Problem to work on: According to the article below on the Invesco and Zee decision, on what date did Invesco requisition an extraordinary general meeting of Zee shareholders?

This article analyses the Bombay High Court's decision setting aside an injunction restraining Invesco Developing Market Fund from requisitioning a meeting of Zee Entertainment Enterprises Ltd., and the impact of the decision on corporate democracy.

In Invesco Developing Markets Funds vs. Zee Entertainment Enterprises Ltd., a Division Bench of the Bombay High Court permitted Invesco to take steps further to its requisition notice including holding an extraordinary general meeting (EGM) under Section 100(4) of the Companies Act, 2013 (Act) so overturning the Single Judge's order in Zee Entertainment Enterprises Ltd. v. Invesco Developing Market Fund.

BRIEF FACTS

On 11 September 2021, Invesco requisitioned an EGM of Zee shareholders to remove the MD and CEO of Zee and to appoint 6, new, independent directors1. On 29 September 2021, Invesco filed a petition before the National Company Law Tribunal (NCLT), Mumbai, to enforce the requisition notice by calling an EGM.

On 1 October 2021, Zee rejected the requisition notice on the grounds that the proposed resolutions were invalid as they violated the Act, Zee's Articles of Association, and other provisions of law. Zee moved the Bombay High Court seeking a permanent injunction restraining Invesco from acting on the requisition notice.

The Single Judge granted the injunction as: (i) if the resolutions were approved, Zee risked losing its broadcasting licence and facing adverse consequences from regulatory bodies; and (ii) the proposed resolutions would be ineffective at law. His decision was premised on reading 'valid' at Section 100 of the Act2 as referring to validity at law and not validity in the context of the numerical criteria set out at Section 1003.

Consequently, Invesco's appeal to the Division Bench was on the meaning of 'valid' at Section 100 of the Act. Invesco relied on the Supreme Court's judgment in Life Insurance Corporation of India vs. Escorts Ltd.4 (Escorts) and the Bombay High Court's judgment in Cricket Club of India vs. Madhav L. Apte5 (Cricket Club).

THE DECISION IN ESCORTS

In Escorts, an overseas investor purchased shares of Escorts Ltd. in 1983 without the prior approval of the Reserve Bank of India (RBI)6. Although the investor obtained post-facto approval from the RBI, Escorts Ltd. filed a writ petition with the Supreme Court claiming that the RBI approval could not be provided ex post facto and the shares could not, therefore, be transferred to the overseas investor. While Escorts Ltd.'s challenge was pending, 1 of the majority shareholders in Escorts Ltd. requisitioned an EGM to replace Escorts Ltd.'s non-executive directors. The question before the Supreme Court was whether the requisition notice was bona fide.

Provided data:
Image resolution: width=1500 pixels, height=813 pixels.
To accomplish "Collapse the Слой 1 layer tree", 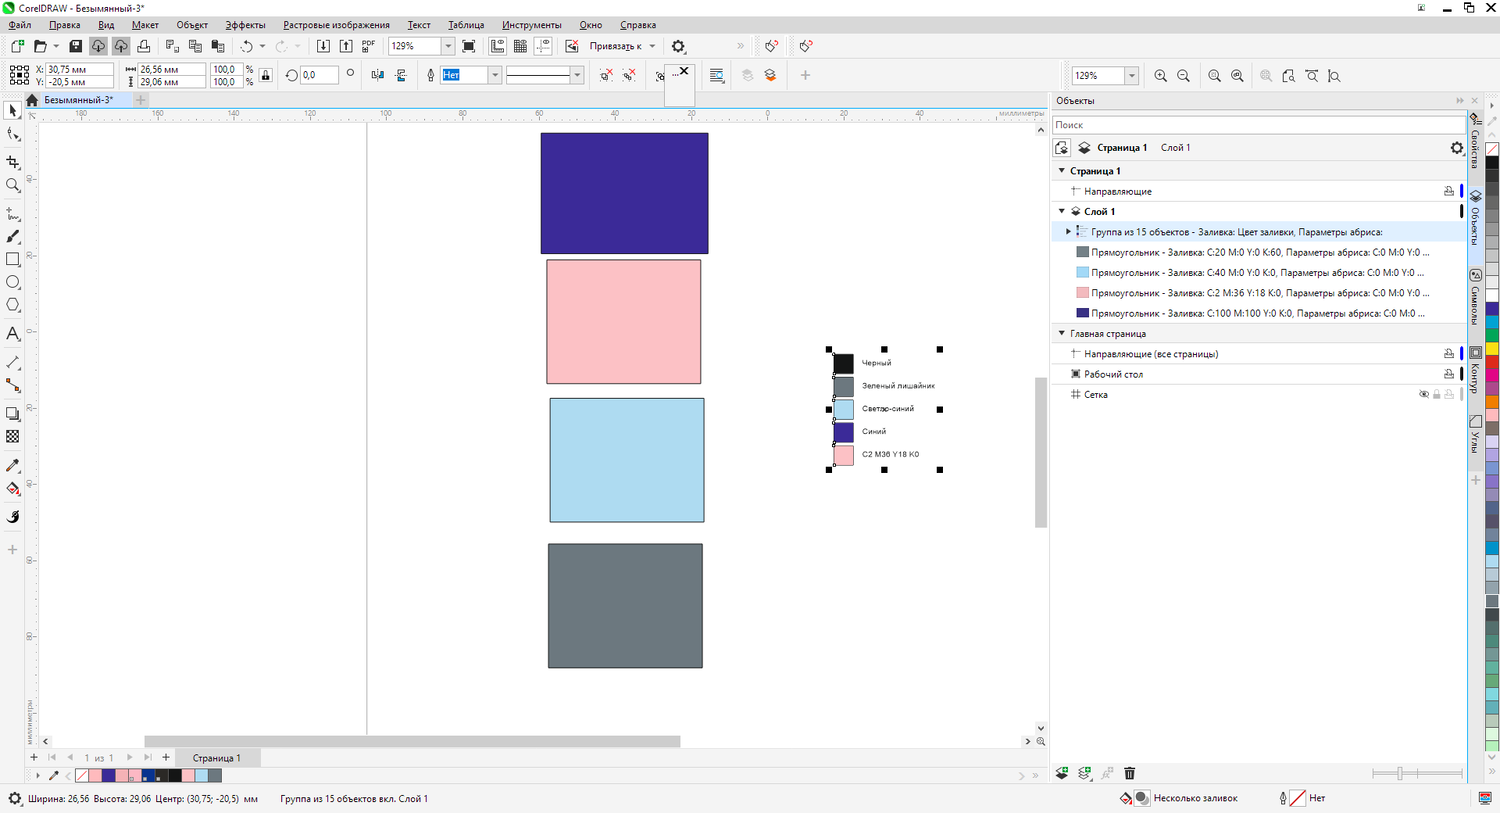I will click(x=1062, y=211).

The output: 11 September 2021